▶ **Task goal**:
With pictures excluded, retype exactly every line from the one containing "Click the help question mark icon" to the end of the records below.

▶ **Data provided**:
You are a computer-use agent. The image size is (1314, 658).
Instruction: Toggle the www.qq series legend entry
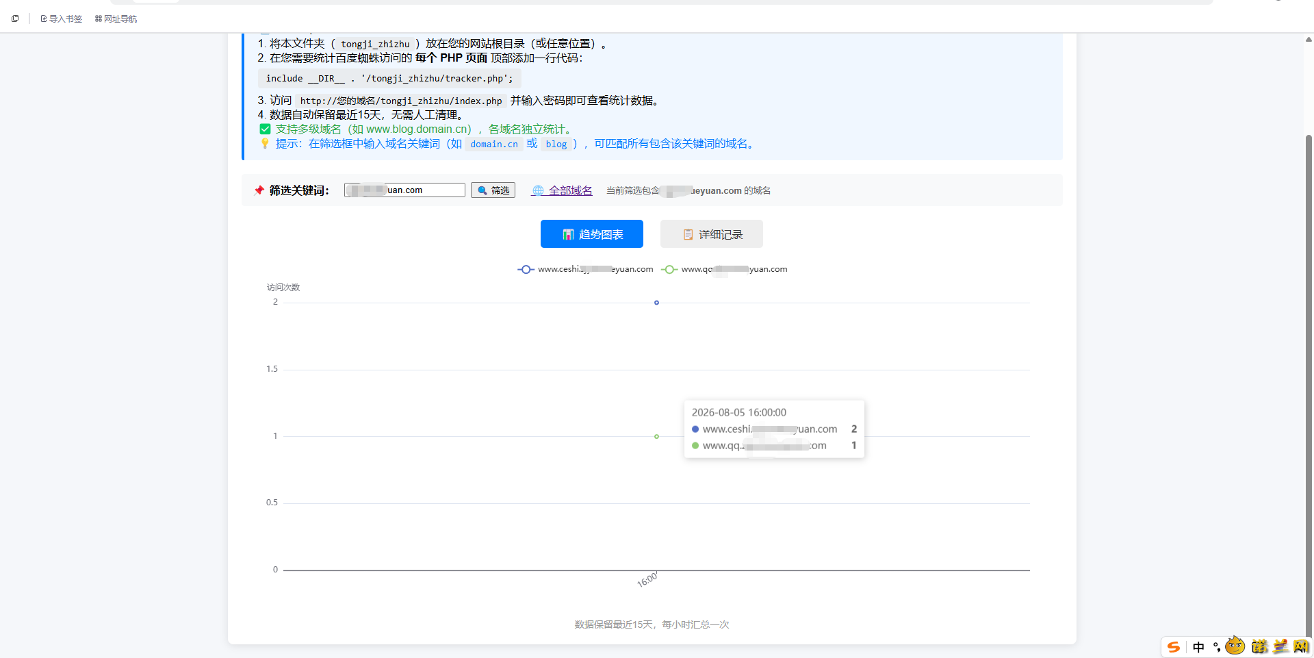pos(725,269)
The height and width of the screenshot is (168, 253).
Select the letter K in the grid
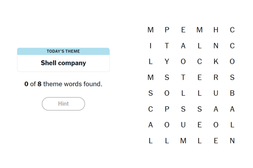216,62
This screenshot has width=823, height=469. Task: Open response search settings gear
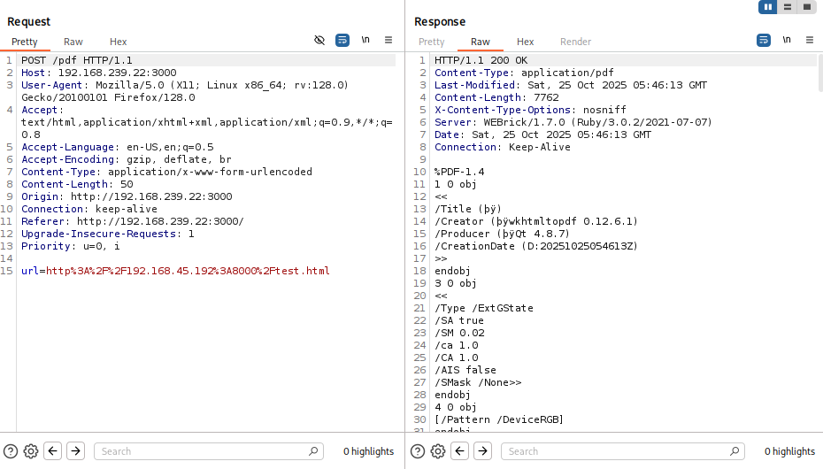(x=438, y=451)
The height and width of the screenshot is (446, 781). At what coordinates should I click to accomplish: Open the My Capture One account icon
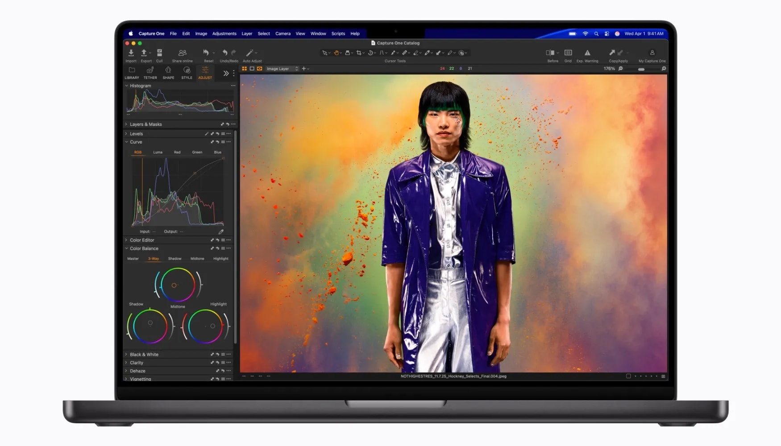652,53
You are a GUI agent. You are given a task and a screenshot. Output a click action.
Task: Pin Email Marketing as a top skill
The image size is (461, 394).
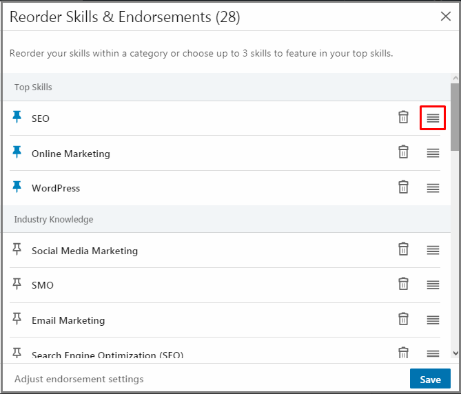pyautogui.click(x=17, y=320)
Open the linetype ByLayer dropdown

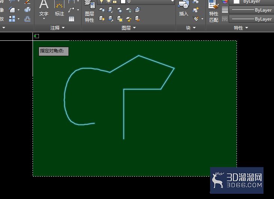252,19
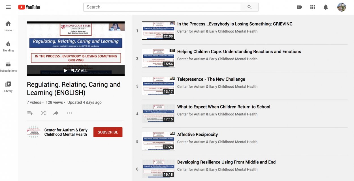Image resolution: width=354 pixels, height=181 pixels.
Task: Open the Subscriptions section
Action: 8,66
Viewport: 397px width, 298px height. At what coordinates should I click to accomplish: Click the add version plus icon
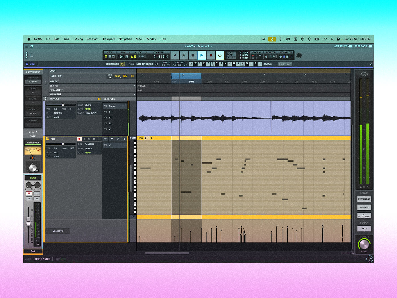point(105,139)
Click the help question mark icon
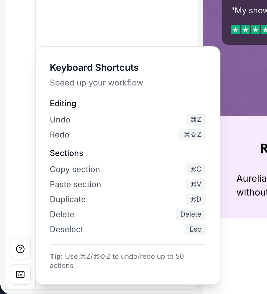Viewport: 267px width, 294px height. click(20, 249)
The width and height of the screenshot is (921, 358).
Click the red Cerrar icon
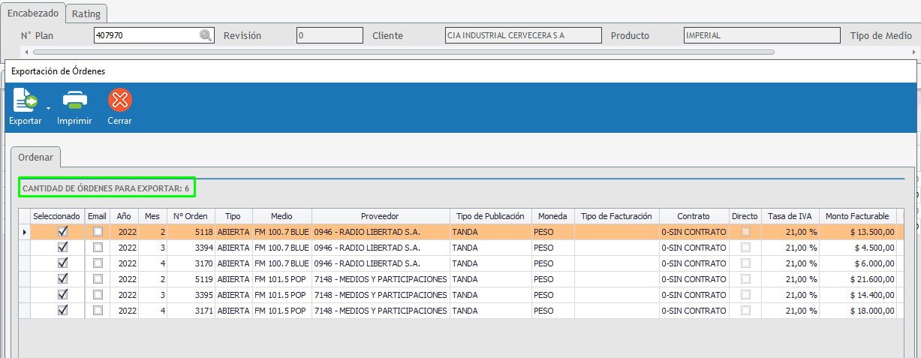coord(119,100)
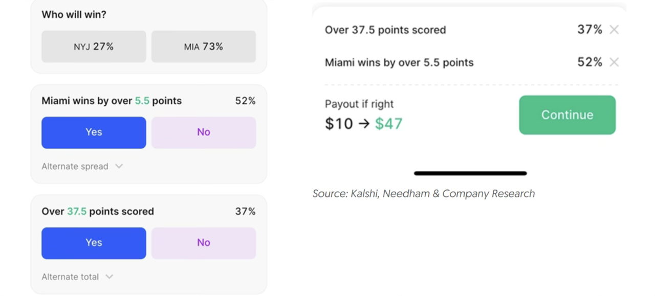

▶ **Output**:
Click the help question mark icon
Viewport: 267px width, 294px height. click(20, 249)
The width and height of the screenshot is (921, 358).
Click the red Cerrar icon
coord(119,100)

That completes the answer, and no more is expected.